А Москва хороша! Сентябрь, и небо то ласково-синее, то лиловое, то седое, смутно-мглистое, с ветерком, и листва желтеет, алеет, и срывается вдруг с ветвей, и летит, кружась над землёй, в даль куда-то, сквозь время, в пространство, и город — кругами, кольцами, звеньями, клиньями, сферами, светлый, просторный, новый в древности, в тайне своей, и всё это — для тебя, и ты для этого — здесь, чтобы помнить об этом повсюду, где бы ни был в грядущем ты, и вьются в воздухе звонком тончайшие нити духовные, и вселенские связи незримые, столь щедро сущим даримые, ощущаются, в общем единстве, в цельности восприятий, наитий и вероятий, в достоверности бытия.

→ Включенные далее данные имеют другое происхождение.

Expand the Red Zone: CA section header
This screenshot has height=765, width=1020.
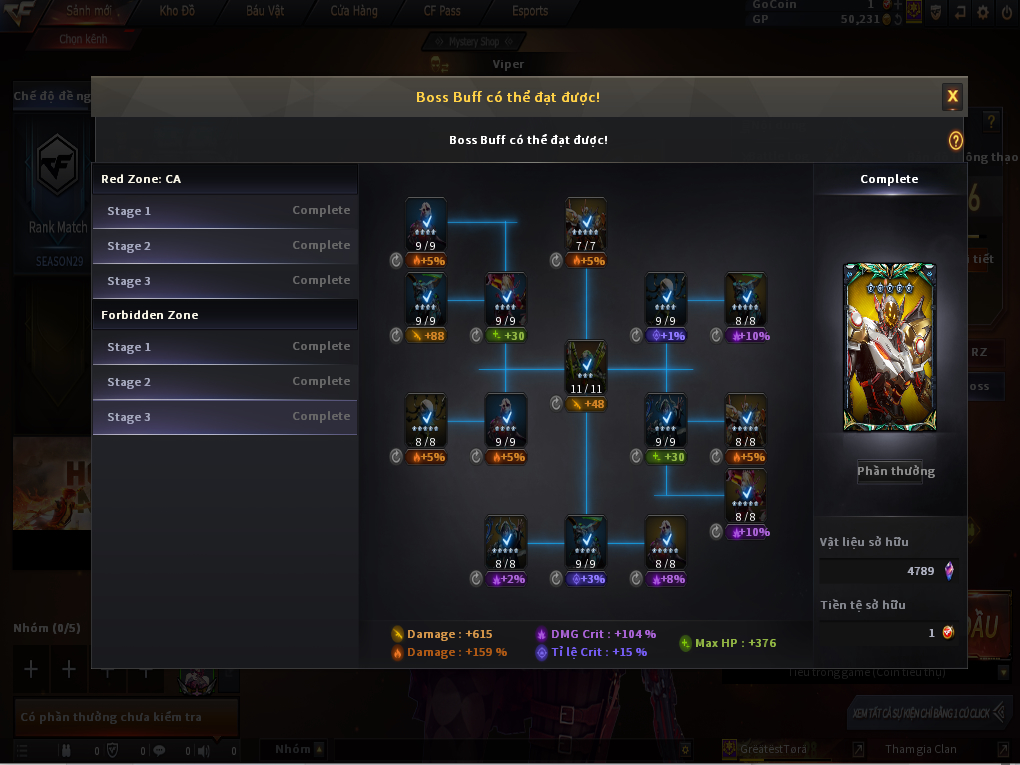pos(225,179)
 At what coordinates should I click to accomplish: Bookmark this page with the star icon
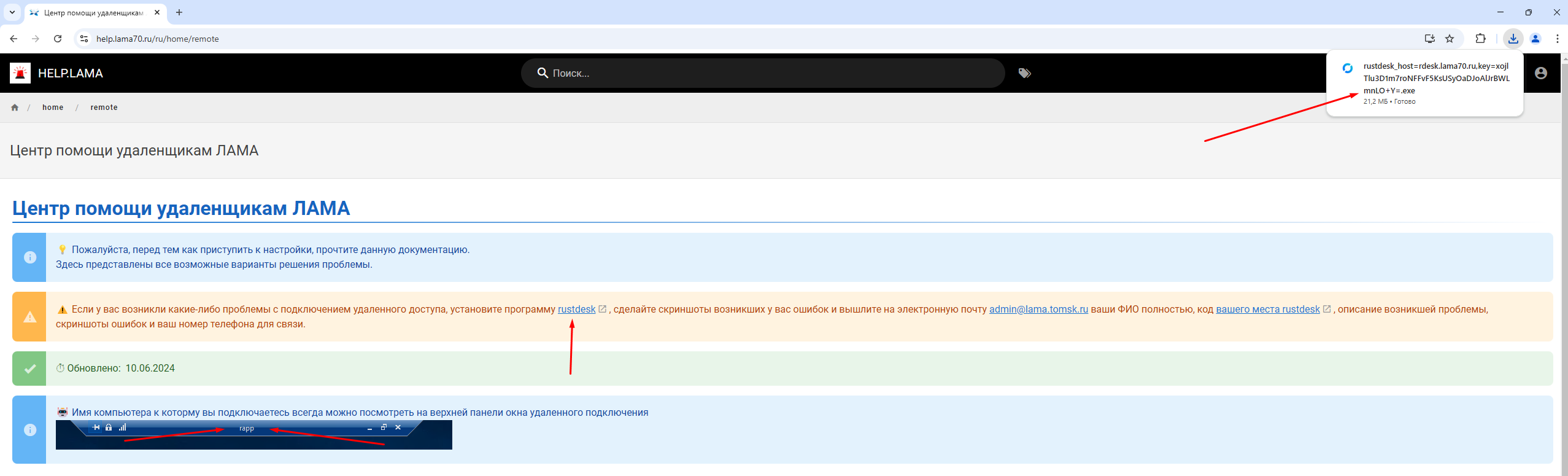point(1450,39)
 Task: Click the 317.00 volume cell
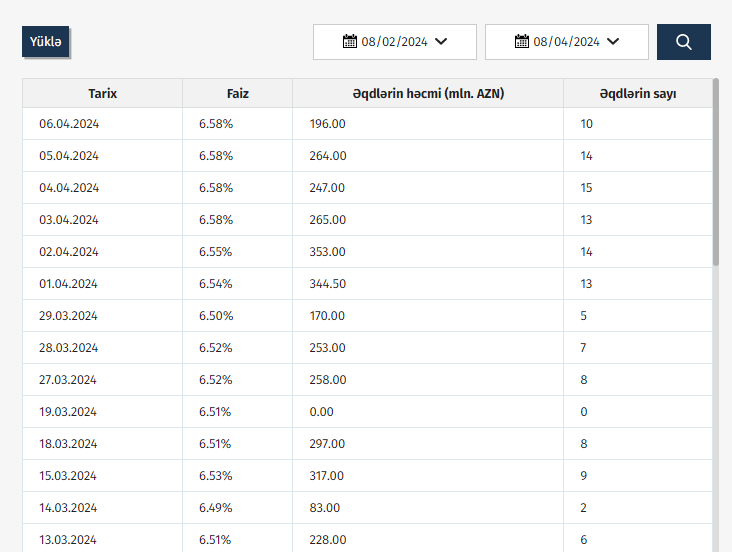coord(327,476)
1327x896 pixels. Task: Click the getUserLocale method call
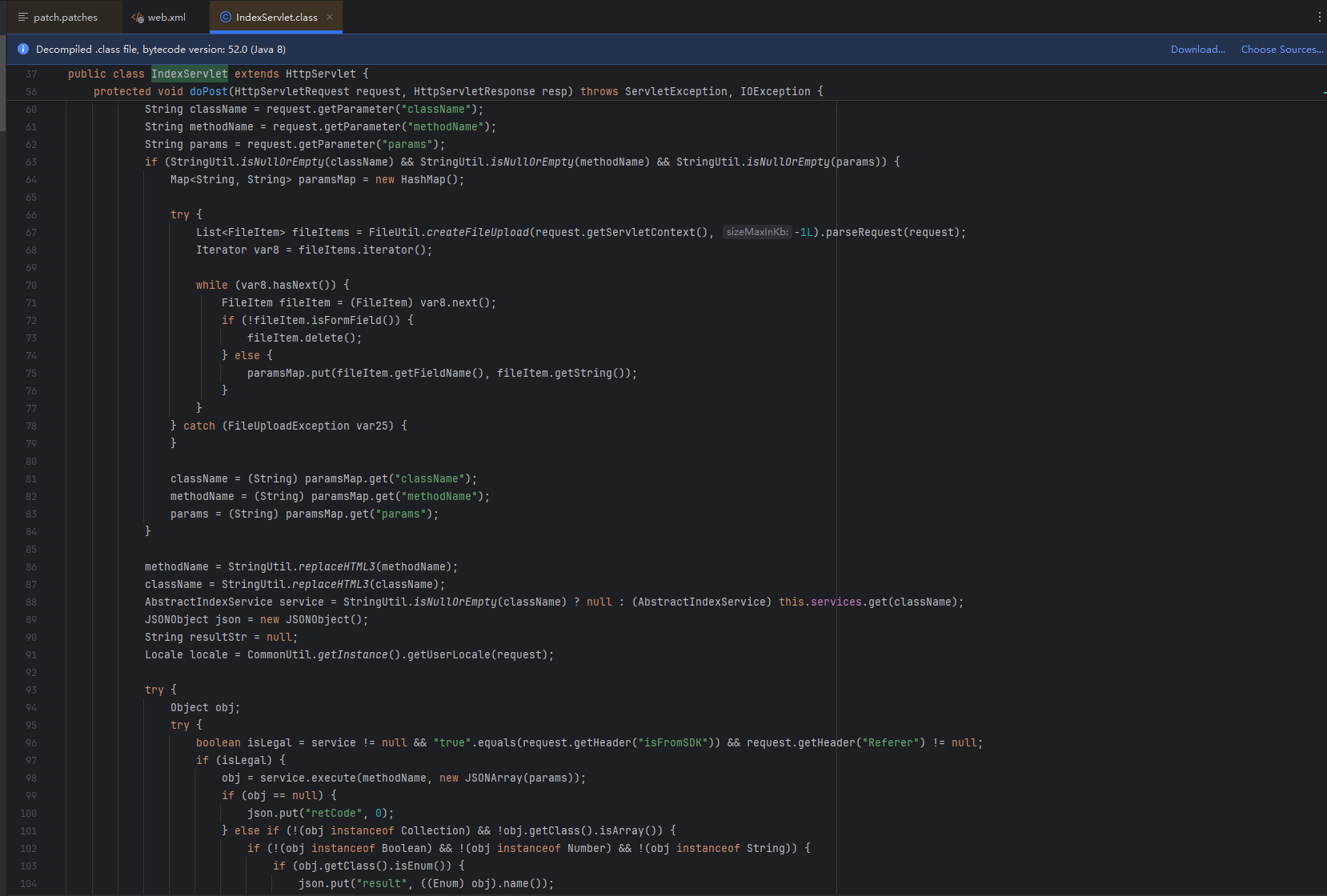tap(449, 654)
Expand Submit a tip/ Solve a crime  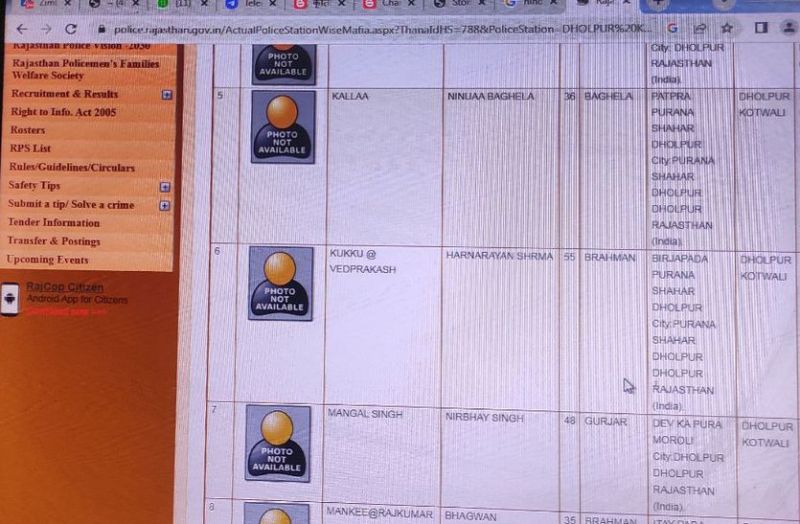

Жил я тогда, в период молодости крылатой, на милой мне Автозаводской, весьма из себя оживлённой, достаточно многолюдной в определённые, утренние и вечерние, с их толкотнёй, ненавязчивой и привычной почему-то, часы дня, как-то в меру, без перебора, заполненной легковушками, автобусами, троллейбусами, фырчащими грузовиками, кое в чём типично столичной, но, впрочем, и это существенно, порядком-таки отдалённой от форсистого, яркого центра, не подчёркнуто вовсе окраинной, нет, конечно, это не так, но уж точно, так выходило, так мне виделось, так получалось, несколько провинциальной, благодаря своим на удивление тихим, не по-московски просторным, с закоулками, с заковырками, с подворотнями и деревьями, разросшимися широко и свободно, как на приволье, миролюбивым, спокойным, добродушным, уютным дворам, ну а также, казалось мне, по причине присутствия сквера, пусть и узкого, но зато растянувшегося во всю свою, не измеренную никем из приезжих и горожан, удивительную, наподобие долговязой косы приморской, с неизменным шелестом лиственным вдоль ограды сквозной, длину, островную, с пространством, выделенным для прогулок и медитаций, посреди двух дорог, ведущих в неизвестность сплошную, улице, всего-то, представьте, в нескольких, пустяковых, коротких минутах неторопливой ходьбы от одноимённой станции спасительного метро, в непосредственной, ближе некуда, близости от знаменитого когда-то гиганта отечественного автомобилестроения, завода серьёзного «ЗИЛ».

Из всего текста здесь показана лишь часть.